Di Eropa, masuk ke reruntuhan bersejarah seperti candi atau bekas kota bukannya sesuatu yang murah. Ketika tahu tak jauh dari Fes, kota tempat kami menginap selama di Maroko ada  kompleks reruntuhan kota Romawi kuno, tak kami sia-siakan kesempatan mendatanginya.

Biaya hidup di Maroko lebih murah dibanding di Jerman, di mana kami tinggal saat ini. Ketika adik-adik mahasiswa teman kami di Fes menganjurkan kami sewa taksi sehari untuk mengunjungi beberapa tempat wisata, langsung kami iyakan. Rute kami hari itu adalah Volubilis, Moulay Idriss Zerhoun, dan Meknes.

Volubilis atau Walili dalam bahasa setempat, berjarak 64 km dar Fes. Di sebuah dataran di Jebel Zerhoun. Dekat pertemuan dua sungai : Oued Khoumane dan Oued Fertassa. Lewat kota kesultanan Meknes dan Moulay Idriss Zerhoun. Dalam perjalanan kota Fes – Volubilis, banyak hal baru kami lihat. Menambah apresiasi kami tentang negara ini. Selain pasar dan perkampungan, pemandangan di dominasi oleh kebun-kebun zaitun di sepanjang jalan. Dari Meknes, kami naik turun perbukitan. Selain perkebunan zaitun, beberapa tempat banyak sekali ditumbuhi kaktus. Saking suburnya kaktus tersebut dipanen buahnya untuk diperdagangkan.

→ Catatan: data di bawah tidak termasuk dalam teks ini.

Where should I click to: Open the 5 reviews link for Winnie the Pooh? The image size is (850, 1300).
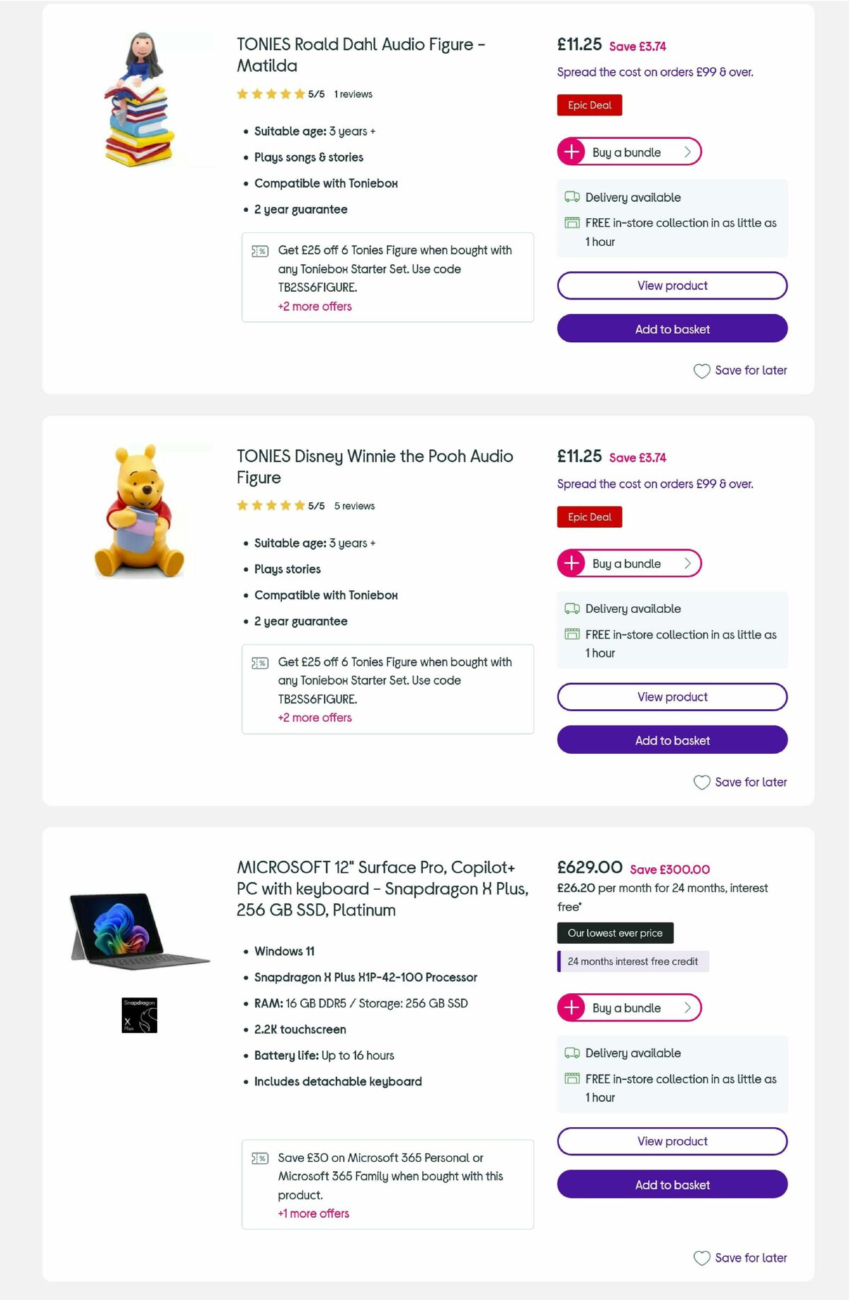tap(354, 506)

Dataran subur ini sudah dihuni manusia di jaman neolithikum. Kota ini diperkirakan mulai berkembang sejak abad ketiga sebelum masehi. Sebagai pos salah satu propinsi dari Mauritania. Sedangkan bukti arkeologi tertua berasal dari pertengahan abad kedua sebelum masehi. Mengungkapkan satu desa kecil berbatu bata dan berpondasi batu, serta beberapa candi tempat pemujaan. Juba II, Raja Mauritania, menjadikannya sebagai tempat tinggal selama memerintah (25 BC – 23 AD). Di kala itu, diperkirakan para elit yang tinggal di sini adalah kaum Berber, penduduk asli daerah ini.

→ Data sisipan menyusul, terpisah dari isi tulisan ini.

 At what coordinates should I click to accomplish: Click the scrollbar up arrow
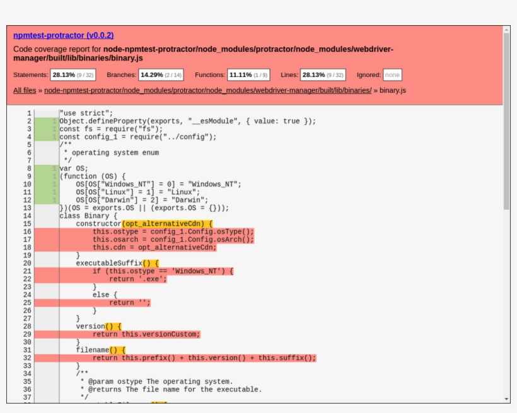(x=506, y=29)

Volubilis mengalami jaman keemasan di abad 2 hingga 3 masehi. Berpenduduk antara 10 ribu hingga 20 ribu jiwa dengan penghasilan utama berasal dari ekspor minyak zaitun (dari sekitar 40 ha kebun zaitun di sekitarnya), penjualan singa dan leopard liar untuk dijadikan binatang sirkus di Roma. Kota ini berkembang menjadi tipikal kota elegan Romawi kuno, memiliki tembok sekeliling sepanjang 2500 meter dengan 8 gerbang. Ketika orang Romawi mulai meninggalkan Volubilis, dan Islam mulai berkembang di Maroko di abad ke 8, tempat ini masih terus ditinggali orang hingga abad ke delapan belas masehi. Saat itu, Moulay Ismail menggunakan sebagian bebatuannya untuk membangunnya istananya di kota Meknes. Wow, minyak zaitun pun sudah ditanam, dan dijadikan minyak oleh manusia ribuan tahun lamanya.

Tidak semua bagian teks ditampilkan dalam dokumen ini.